5. Setup your webhook:

Pick a github repo to watch and create a webhook for it. The Github docs outline the process well. When you are prompted for a secure secret, use the same value generated for `GITHUB_WEBHOOK_SECRET`.
For the payload url, you'll probably want to use ngrok and provide the url that tool gives you.

- Github Webhooks: https://developer.github.com/webhooks/creating/.
- Ngrok: https://ngrok.com/

## Development Commands
Start the dev server:
`yarn dev`

Format code:
`yarn format`

Run tests:
`yarn test`

Verify typescript types:
`yarn typecheck`

I personally use [mprocs](https://github.com/pvolok/mprocs) to manage running multiple of these commands together.

## Migrations
Database migrations are managed via [Prisma](https://www.prisma.io/docs/concepts/components/prisma-migrate).

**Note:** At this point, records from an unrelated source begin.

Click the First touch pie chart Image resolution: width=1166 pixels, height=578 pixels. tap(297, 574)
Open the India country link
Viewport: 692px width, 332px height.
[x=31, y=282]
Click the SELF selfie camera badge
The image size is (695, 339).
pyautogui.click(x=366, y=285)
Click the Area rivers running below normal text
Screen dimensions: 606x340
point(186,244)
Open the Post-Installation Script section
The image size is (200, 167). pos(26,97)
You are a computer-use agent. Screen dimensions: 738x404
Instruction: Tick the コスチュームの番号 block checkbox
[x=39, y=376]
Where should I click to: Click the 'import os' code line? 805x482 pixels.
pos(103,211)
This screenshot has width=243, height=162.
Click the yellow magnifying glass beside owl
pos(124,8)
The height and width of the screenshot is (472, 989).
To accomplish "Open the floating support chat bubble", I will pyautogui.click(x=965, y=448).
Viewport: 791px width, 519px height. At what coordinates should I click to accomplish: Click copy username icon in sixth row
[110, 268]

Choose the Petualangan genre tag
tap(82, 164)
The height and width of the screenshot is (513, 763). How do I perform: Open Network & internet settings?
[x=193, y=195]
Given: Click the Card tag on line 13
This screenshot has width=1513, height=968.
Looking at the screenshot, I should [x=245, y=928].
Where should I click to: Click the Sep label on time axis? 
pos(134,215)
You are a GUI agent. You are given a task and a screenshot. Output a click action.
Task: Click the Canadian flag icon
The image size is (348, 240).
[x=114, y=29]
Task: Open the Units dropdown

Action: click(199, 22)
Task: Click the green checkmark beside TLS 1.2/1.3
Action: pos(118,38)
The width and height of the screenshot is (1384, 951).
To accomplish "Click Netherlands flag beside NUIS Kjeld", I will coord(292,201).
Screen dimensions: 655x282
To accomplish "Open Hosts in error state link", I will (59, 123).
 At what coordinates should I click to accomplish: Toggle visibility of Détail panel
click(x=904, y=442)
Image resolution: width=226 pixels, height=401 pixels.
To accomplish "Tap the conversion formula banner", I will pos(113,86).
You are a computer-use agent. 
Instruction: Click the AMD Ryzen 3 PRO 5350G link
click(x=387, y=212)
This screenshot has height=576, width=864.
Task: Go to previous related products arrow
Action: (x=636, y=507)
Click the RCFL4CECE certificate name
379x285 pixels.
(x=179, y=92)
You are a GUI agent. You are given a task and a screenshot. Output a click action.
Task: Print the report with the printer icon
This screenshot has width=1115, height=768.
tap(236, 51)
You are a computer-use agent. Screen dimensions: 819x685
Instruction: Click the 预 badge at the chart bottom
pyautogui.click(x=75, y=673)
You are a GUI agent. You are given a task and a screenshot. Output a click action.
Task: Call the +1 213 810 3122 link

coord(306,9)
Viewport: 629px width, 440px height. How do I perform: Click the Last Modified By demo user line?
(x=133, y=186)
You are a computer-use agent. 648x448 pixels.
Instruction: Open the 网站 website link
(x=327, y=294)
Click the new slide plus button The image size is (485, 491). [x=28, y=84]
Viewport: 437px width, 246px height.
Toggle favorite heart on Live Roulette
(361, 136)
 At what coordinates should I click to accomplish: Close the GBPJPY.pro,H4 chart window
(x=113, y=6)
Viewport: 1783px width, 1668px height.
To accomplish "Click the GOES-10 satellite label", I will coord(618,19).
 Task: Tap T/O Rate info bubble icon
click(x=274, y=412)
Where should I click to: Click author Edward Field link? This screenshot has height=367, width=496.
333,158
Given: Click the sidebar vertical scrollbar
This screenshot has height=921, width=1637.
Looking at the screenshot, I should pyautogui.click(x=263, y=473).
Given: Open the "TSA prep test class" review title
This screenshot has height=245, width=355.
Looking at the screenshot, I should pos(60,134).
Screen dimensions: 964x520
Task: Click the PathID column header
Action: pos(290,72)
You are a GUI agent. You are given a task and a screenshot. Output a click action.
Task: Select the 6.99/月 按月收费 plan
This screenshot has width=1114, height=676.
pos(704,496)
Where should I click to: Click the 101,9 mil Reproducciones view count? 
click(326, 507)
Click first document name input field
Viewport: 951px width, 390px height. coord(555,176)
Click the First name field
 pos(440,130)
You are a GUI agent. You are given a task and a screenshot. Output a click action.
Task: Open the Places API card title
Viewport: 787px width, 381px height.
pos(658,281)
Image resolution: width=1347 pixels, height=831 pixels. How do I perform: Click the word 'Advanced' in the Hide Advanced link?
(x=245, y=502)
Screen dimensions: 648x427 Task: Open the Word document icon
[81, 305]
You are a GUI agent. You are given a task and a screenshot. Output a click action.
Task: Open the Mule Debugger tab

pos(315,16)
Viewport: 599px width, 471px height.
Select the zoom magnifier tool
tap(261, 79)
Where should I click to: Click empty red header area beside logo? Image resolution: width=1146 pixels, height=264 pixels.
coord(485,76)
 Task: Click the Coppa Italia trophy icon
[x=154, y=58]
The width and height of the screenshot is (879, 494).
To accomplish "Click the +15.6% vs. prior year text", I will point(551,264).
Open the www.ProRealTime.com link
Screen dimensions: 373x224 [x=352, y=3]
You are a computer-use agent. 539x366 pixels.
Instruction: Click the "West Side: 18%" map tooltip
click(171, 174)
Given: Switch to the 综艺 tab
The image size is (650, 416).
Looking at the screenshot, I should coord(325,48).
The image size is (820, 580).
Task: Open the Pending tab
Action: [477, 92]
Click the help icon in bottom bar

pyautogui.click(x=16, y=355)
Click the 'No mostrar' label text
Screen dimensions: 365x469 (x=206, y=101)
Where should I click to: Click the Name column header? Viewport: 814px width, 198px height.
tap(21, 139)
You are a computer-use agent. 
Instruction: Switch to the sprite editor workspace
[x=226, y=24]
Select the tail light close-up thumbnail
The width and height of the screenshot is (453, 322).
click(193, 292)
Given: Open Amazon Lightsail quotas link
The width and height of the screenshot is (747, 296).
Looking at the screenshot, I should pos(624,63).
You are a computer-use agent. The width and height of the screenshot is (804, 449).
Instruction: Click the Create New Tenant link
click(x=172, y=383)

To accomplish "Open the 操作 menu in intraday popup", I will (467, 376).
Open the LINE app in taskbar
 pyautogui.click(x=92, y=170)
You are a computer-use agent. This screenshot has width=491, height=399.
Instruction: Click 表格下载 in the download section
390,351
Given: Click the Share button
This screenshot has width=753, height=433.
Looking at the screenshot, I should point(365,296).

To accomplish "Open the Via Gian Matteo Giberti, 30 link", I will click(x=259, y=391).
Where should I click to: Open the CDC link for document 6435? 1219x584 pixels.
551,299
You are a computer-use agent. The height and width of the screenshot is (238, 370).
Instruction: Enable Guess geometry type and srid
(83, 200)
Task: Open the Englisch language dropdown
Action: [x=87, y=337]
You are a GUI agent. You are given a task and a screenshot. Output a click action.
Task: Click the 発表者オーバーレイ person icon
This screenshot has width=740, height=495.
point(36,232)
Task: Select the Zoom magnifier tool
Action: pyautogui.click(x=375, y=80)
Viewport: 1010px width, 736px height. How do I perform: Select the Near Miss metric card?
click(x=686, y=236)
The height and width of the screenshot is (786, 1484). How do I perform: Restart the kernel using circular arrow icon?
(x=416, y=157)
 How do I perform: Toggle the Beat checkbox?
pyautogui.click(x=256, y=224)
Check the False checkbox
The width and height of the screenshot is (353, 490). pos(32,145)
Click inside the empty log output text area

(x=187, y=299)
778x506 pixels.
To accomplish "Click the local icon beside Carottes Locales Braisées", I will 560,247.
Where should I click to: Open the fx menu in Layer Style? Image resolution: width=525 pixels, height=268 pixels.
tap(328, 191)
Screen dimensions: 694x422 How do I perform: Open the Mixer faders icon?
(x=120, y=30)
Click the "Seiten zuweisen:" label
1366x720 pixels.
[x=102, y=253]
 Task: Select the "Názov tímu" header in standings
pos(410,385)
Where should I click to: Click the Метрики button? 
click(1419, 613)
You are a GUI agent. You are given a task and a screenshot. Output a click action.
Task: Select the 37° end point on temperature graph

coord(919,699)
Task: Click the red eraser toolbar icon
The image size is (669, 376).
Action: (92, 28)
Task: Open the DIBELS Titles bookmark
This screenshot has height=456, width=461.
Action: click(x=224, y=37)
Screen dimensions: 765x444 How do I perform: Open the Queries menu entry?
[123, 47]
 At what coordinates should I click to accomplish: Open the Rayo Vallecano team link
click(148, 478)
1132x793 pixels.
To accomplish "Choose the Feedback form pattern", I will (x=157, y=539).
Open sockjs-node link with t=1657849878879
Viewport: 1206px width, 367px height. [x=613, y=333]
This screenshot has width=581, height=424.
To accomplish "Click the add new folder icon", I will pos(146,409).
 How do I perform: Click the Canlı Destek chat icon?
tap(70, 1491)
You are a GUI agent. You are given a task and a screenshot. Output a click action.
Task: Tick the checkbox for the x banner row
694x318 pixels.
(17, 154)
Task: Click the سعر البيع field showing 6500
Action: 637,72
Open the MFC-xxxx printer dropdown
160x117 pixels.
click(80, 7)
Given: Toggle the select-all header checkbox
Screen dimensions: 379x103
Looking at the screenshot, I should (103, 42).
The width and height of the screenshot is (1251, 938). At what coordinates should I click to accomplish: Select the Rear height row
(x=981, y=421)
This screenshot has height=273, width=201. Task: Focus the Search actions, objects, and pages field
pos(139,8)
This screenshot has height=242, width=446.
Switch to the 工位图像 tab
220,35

To migrate the database, you'll need to edit the `prisma/schema.prisma` file

Then you can apply those changes by running `yarn migrate`. This will immediately update your local dev database, and serialize your changes as a new sql migration in the `prisma/migrations` folder.
You need to commit the automatically generated `migration.sql` file alongside your changes to the schema.prism file. That way, the production database will be able to migrate properly.